The homeowners include Lisa Epstein, a cancer nurse; Michael Redman, an auto dealership employee; and Lynn Szymoniak, a lawyer who investigates insurance fraud. Dayen chronicles their almost futile and life altering battles to save their homes from illegal foreclosure while acting on behalf of millions of homeowners without voices to complain. The author begins with Epstein’s case, followed by Redman’s; one-third of the way into the narrative, the two of them meet Szymoniak, who then pool their meager resources to raise public consciousness about banks who forge, fabricate and robosign to create the appearance of standing.

Dayen profiles hundreds of other individuals, many of them crooks, cowards, or corrupt men and women, many of whom had the authority to halt the fraudulent activities but were unwilling to do anything that would undermine their position or social standing. Although the efforts of the whistle-blowers educated millions of homeowners wrongfully facing foreclosure—ultimately hundreds of thousands of houses remain empty and only now are people starting to put their lives back together with a paradigm shift- that their government doesn’t care. Dayen relates how prosecutors, judges, and the Department of Justice have caved to powerful mortgage industry donors while illegal foreclosures continue.

Whereas politicians and the banks have been indifferent that a mortgage is properly endorsed and assigned, Dayen believes that the technicalities matter and are there to protect the homeowner and investors.
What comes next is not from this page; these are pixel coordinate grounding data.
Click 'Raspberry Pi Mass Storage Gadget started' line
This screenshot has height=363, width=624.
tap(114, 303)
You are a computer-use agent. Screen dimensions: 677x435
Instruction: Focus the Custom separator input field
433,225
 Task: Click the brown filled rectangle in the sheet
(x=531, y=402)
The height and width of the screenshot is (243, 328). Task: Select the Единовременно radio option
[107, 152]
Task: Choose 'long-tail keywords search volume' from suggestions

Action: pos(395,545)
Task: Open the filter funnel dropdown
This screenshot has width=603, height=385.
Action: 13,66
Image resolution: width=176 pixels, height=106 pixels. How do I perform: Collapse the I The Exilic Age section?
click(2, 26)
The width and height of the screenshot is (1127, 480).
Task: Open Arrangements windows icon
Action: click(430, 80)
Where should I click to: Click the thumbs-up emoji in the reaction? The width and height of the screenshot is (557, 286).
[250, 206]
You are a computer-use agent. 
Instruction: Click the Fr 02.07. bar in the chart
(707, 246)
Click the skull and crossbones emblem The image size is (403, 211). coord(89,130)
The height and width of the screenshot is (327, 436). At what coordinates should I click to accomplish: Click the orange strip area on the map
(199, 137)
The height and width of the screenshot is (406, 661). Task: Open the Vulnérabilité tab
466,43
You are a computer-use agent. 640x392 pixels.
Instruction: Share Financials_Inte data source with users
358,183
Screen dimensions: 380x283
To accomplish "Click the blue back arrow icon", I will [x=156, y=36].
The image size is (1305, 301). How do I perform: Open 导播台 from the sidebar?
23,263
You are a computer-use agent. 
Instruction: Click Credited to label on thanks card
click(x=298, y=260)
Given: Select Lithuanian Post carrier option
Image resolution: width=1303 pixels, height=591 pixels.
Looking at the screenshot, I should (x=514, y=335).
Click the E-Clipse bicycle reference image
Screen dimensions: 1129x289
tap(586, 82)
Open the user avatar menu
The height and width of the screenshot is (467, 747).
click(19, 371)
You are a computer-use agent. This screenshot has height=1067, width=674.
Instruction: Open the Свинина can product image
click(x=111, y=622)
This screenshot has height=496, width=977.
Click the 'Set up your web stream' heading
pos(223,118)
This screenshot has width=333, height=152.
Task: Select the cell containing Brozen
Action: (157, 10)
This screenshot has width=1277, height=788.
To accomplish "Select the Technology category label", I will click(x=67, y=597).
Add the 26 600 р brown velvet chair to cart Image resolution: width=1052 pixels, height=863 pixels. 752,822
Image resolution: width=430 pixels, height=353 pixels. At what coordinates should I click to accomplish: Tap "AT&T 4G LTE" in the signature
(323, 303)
Without a clear chain of assignment from one entity to the next, there is no way to determine how the loan is transferred except to rely on banks who are not noted for their honesty or accurate business records.

Exposing the lies of the banks becomes a moral crusade for the three main characters and their decision to pursue justice will create an emotional smorgasbord, which Dayen meticulously reports. Chain of Title settles on the fact that the banks’ behavior not just indefensible, but criminal and duly executed with precision. This book won’t tell readers anything they don’t already know- but it will help the victims of foreclosure to recognize that the United States is now full of hard working Americans who were sucked into the vortex of banking greed- and who will never again believe in the rule of law or their leaders. This is a yet undiagnosed disease in the general public and the long-term repercussions are not yet known.

Dayen describes a bank pursuing foreclosure without legal signatures as “flailing away like a boxer in the dark”- and this is a feeling that also captures the feelings of many homeowners who continue to fight illegal foreclosure. Not sure where their well-funded opponent will come from next or what tactic will be used, the homeowner will flail away like a boxer in the dark hoping that some tactic will create sympathy or even due process from the court or cause the bank to retreat back to their hellish cave.

After reading this epic novel, it can’t be avoided that a free-market economy will function best when people have the ability to prove they own what they own and owe who they owe.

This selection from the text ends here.